### AIM OF THE EXERCISE:
Return only this: the line with "Where should I click to: Click" and all the lines that follow it below, through the final one, exactly as they are.

*** Opening of AVAILABLE RECORDS ***

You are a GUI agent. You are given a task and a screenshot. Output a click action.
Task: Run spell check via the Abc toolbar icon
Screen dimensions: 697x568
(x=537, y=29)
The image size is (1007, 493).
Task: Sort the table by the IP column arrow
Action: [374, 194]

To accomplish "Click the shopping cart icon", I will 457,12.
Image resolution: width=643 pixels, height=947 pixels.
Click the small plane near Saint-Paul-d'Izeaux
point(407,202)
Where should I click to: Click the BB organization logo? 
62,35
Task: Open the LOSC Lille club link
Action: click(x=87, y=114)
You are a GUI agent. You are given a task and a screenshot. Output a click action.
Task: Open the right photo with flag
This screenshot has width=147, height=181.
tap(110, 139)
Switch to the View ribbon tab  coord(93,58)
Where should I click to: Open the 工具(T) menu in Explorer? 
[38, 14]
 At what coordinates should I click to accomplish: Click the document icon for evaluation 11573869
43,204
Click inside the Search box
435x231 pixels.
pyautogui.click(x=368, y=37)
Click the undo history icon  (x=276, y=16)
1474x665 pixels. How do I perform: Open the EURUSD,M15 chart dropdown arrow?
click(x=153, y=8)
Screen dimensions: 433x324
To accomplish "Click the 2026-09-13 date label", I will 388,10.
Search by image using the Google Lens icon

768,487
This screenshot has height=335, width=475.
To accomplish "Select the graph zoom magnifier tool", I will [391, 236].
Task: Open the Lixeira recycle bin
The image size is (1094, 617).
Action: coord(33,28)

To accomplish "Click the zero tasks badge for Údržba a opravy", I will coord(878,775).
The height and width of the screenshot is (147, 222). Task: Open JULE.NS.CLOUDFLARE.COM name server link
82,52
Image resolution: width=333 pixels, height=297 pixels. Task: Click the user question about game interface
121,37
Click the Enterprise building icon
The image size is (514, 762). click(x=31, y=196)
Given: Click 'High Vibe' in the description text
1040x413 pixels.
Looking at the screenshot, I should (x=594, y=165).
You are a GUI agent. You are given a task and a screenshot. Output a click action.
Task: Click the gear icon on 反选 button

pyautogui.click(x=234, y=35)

*** Close of AVAILABLE RECORDS ***

### ANSWER SPACE:
Where should I click to: Click the BB organization logo? 
62,35
Task: Open the LOSC Lille club link
Action: click(x=87, y=114)
You are a GUI agent. You are given a task and a screenshot. Output a click action.
Task: Open the right photo with flag
This screenshot has width=147, height=181.
tap(110, 139)
Switch to the View ribbon tab  coord(93,58)
Where should I click to: Open the 工具(T) menu in Explorer? 
[38, 14]
 At what coordinates should I click to accomplish: Click the document icon for evaluation 11573869
43,204
Click inside the Search box
435x231 pixels.
pyautogui.click(x=368, y=37)
Click the undo history icon  (x=276, y=16)
1474x665 pixels. How do I perform: Open the EURUSD,M15 chart dropdown arrow?
click(x=153, y=8)
Screen dimensions: 433x324
To accomplish "Click the 2026-09-13 date label", I will 388,10.
Search by image using the Google Lens icon

768,487
This screenshot has height=335, width=475.
To accomplish "Select the graph zoom magnifier tool", I will [391, 236].
Task: Open the Lixeira recycle bin
The image size is (1094, 617).
Action: coord(33,28)

To accomplish "Click the zero tasks badge for Údržba a opravy", I will coord(878,775).
The height and width of the screenshot is (147, 222). Task: Open JULE.NS.CLOUDFLARE.COM name server link
82,52
Image resolution: width=333 pixels, height=297 pixels. Task: Click the user question about game interface
121,37
Click the Enterprise building icon
The image size is (514, 762). click(x=31, y=196)
Given: Click 'High Vibe' in the description text
1040x413 pixels.
Looking at the screenshot, I should (x=594, y=165).
You are a GUI agent. You are given a task and a screenshot. Output a click action.
Task: Click the gear icon on 反选 button

pyautogui.click(x=234, y=35)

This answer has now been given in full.